More than 90 percent of the world’s population consumes caffeine in one form or another, statistics show. In the United States, about 80 percent of all adults ingest caffeine through food, drink or medicine on a daily basis. This moderately powerful stimulant generates increased activity in the central nervous system, lifting energy, improving mood and possibly boosting a person’s ability to focus and concentrate. In addition, there is evidence to suggest that caffeine can help increase longevity and reduce cognitive decline.
But caffeine can cause jitteriness when consumed in excessive amounts. People who use it frequently become psychologically dependent on caffeine, to the point that they feel like they need it to get through the day. Medical experts agree that children in particular should avoid taking caffeine in anything more than small doses. The drug’s stimulating effects can easily overpower their fragile young nervous systems, leading to anxiety attacks, insomnia and hyperactivity.
All in all, caffeine possesses a mixed bag of positive and negative characteristics. But few suspected it might have a positive effect on memory, which is why a recent study carried out at Johns Hopkins University is creating so much buzz.
Caffeine, Pattern Recognition and Memory
Researchers at JHU’s Krieger School of Arts and Sciences divided volunteers into two groups. Those in the first group were given 200 milligram caffeine tablets, while those in the second received placebos. A few minutes before swallowing these pills, study participants were asked to observe a series of patterned images, and to do their best to commit what they had seen to memory. After taking the pills, volunteers’ caffeine levels were measured at regular intervals over the next 24 hours, to make sure the caffeine tablets were being properly dissolved and released into their bloodstreams — and to make sure no one was cheating the test by consuming extra caffeine on their own.
After a full day had passed, the two groups of volunteers were brought back in and asked to look at a new series of images. Some of these were repeats from the day before, some were entirely different and others were different but similar to the images from the original sequence. In comparison to the control group, it was found that volunteers who had been given caffeine tablets were able to do a better job of correctly identifying the pictures they had been shown the day before. Those who had taken the placebo, on the other hand, had a difficult time discerning the difference between the repeated images and those with a similar appearance.
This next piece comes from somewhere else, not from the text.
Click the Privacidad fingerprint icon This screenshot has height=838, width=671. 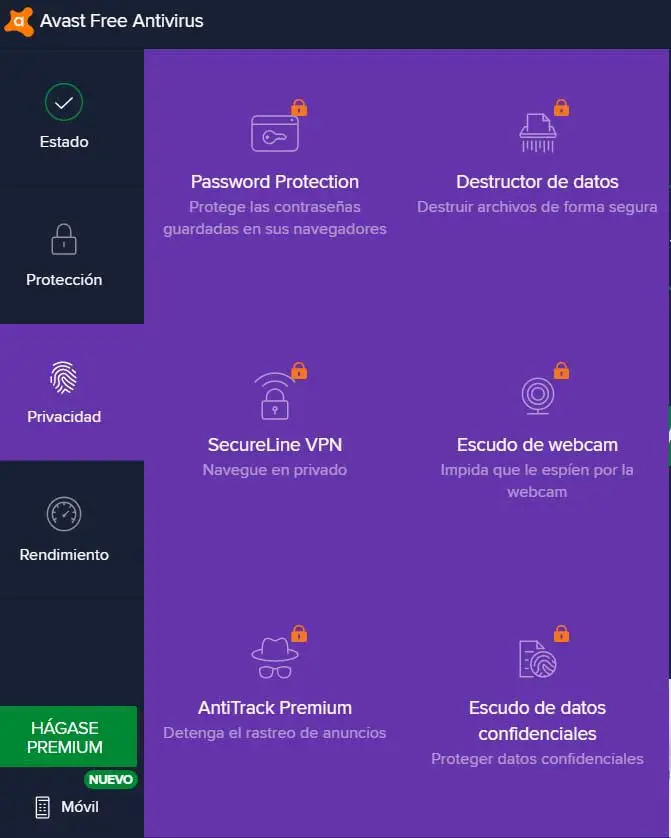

Pattern recognition after a time delay is directly related to long-term memory. According to the sponsors of this study, the enhanced ability of the caffeine-using group to remember repeated images would not have been possible unless the brain circuits responsible for memory had been working more efficiently than normal. If the caffeine tablets had been given to the volunteers before they had been shown the original images, the improved mental performance could have been credited to caffeine’s ability to heighten concentration and focus. But because the caffeine was administered after the initial image observations, the researchers assert that improvements in memory are the only possible explanation for the disparity between the caffeine- and placebo-consuming groups.
This conclusion is logical, but it may be a bit premature. If the volunteers in the experiment only attempted to commit the original images to memory when they were actually looking at them, then the interpretation favored by the Johns Hopkins researchers would be hard to dispute. But if study participants continued to replay the images they had seen over and over in their minds in the hours after their first exposure, another explanation is possible. The caffeine circulating through their bloodstreams may have helped them focus on that task by boosting their energy and putting them in a better frame of mind for learning. Caffeine’s overall effect on mental functioning is subtle and complex, and until further experiments are carried out, it cannot be said for sure that memory improvement is the only explanation for these interesting new results.
Adults and Caffeine: A Positive Relationship?
The amount of caffeine given to the volunteers in the Johns Hopkins study was relatively modest. In fact, it almost matches the average daily consumption of American adults who consume coffee, tea, soda, chocolate or medications that contain this ubiquitous substance. So if further research verifies these new findings, few people would need to dramatically increase their caffeine intake in order to benefit from its memory-enhancing effects.
Given its other protective capacities, caffeine may in fact do more good than harm when consumed in reasonable quantities. Its addictive potential cannot be ignored, and young people would still be wise to reject it. But for adults who plan to consume it anyway, it may give them comfort to know their favorite stimulant might actually be helping them in ways they never would have imagined.